[[ THE INPUT open ]]

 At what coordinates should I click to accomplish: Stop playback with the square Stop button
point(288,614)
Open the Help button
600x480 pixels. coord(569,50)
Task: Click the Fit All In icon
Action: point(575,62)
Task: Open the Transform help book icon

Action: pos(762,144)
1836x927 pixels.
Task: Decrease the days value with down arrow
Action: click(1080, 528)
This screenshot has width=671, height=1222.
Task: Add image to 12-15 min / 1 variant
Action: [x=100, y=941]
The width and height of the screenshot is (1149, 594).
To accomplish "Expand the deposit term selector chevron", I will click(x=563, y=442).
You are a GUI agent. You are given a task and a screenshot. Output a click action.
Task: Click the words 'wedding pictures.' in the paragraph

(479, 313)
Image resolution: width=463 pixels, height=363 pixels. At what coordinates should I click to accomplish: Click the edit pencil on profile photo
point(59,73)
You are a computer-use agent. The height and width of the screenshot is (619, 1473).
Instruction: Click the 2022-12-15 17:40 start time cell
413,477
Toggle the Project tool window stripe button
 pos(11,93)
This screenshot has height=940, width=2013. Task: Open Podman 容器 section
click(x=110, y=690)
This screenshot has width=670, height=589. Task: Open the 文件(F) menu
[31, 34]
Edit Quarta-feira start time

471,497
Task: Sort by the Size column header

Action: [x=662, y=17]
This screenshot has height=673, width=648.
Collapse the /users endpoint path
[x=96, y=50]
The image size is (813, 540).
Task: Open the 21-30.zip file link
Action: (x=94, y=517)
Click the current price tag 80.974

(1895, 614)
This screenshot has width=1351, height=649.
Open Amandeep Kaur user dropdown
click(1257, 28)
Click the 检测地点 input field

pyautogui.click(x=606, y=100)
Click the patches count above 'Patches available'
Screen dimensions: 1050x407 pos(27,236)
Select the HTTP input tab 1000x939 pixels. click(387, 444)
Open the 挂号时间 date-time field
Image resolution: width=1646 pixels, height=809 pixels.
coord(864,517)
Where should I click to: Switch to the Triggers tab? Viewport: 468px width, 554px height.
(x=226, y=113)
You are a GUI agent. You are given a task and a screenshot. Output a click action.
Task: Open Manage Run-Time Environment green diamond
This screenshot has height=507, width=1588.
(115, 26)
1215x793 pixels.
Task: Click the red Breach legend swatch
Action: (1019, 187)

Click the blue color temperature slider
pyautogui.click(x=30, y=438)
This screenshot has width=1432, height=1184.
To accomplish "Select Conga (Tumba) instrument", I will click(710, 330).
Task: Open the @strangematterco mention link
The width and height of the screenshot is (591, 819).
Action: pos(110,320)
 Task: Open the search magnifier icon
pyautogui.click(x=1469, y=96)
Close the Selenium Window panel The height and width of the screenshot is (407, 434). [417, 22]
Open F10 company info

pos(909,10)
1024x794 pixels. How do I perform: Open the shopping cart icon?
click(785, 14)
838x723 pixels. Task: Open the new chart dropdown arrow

[[ THE INPUT closed ]]

--- EXERCISE ---
Each line of the records above must be copied exactly.

--- SOLUTION FOR THIS PROBLEM ---
 At what coordinates should I click to accomplish: Stop playback with the square Stop button
point(288,614)
Open the Help button
600x480 pixels. coord(569,50)
Task: Click the Fit All In icon
Action: point(575,62)
Task: Open the Transform help book icon

Action: pos(762,144)
1836x927 pixels.
Task: Decrease the days value with down arrow
Action: click(1080, 528)
This screenshot has width=671, height=1222.
Task: Add image to 12-15 min / 1 variant
Action: [x=100, y=941]
The width and height of the screenshot is (1149, 594).
To accomplish "Expand the deposit term selector chevron", I will click(x=563, y=442).
You are a GUI agent. You are given a task and a screenshot. Output a click action.
Task: Click the words 'wedding pictures.' in the paragraph

(479, 313)
Image resolution: width=463 pixels, height=363 pixels. At what coordinates should I click to accomplish: Click the edit pencil on profile photo
point(59,73)
You are a computer-use agent. The height and width of the screenshot is (619, 1473).
Instruction: Click the 2022-12-15 17:40 start time cell
413,477
Toggle the Project tool window stripe button
 pos(11,93)
This screenshot has height=940, width=2013. Task: Open Podman 容器 section
click(x=110, y=690)
This screenshot has width=670, height=589. Task: Open the 文件(F) menu
[31, 34]
Edit Quarta-feira start time

471,497
Task: Sort by the Size column header

Action: [x=662, y=17]
This screenshot has height=673, width=648.
Collapse the /users endpoint path
[x=96, y=50]
The image size is (813, 540).
Task: Open the 21-30.zip file link
Action: (x=94, y=517)
Click the current price tag 80.974

(1895, 614)
This screenshot has width=1351, height=649.
Open Amandeep Kaur user dropdown
click(1257, 28)
Click the 检测地点 input field

pyautogui.click(x=606, y=100)
Click the patches count above 'Patches available'
Screen dimensions: 1050x407 pos(27,236)
Select the HTTP input tab 1000x939 pixels. click(387, 444)
Open the 挂号时间 date-time field
Image resolution: width=1646 pixels, height=809 pixels.
coord(864,517)
Where should I click to: Switch to the Triggers tab? Viewport: 468px width, 554px height.
(x=226, y=113)
You are a GUI agent. You are given a task and a screenshot. Output a click action.
Task: Open Manage Run-Time Environment green diamond
This screenshot has height=507, width=1588.
(115, 26)
1215x793 pixels.
Task: Click the red Breach legend swatch
Action: (1019, 187)

Click the blue color temperature slider
pyautogui.click(x=30, y=438)
This screenshot has width=1432, height=1184.
To accomplish "Select Conga (Tumba) instrument", I will click(710, 330).
Task: Open the @strangematterco mention link
The width and height of the screenshot is (591, 819).
Action: pos(110,320)
 Task: Open the search magnifier icon
pyautogui.click(x=1469, y=96)
Close the Selenium Window panel The height and width of the screenshot is (407, 434). [417, 22]
Open F10 company info

pos(909,10)
1024x794 pixels. How do I perform: Open the shopping cart icon?
click(785, 14)
838x723 pixels. Task: Open the new chart dropdown arrow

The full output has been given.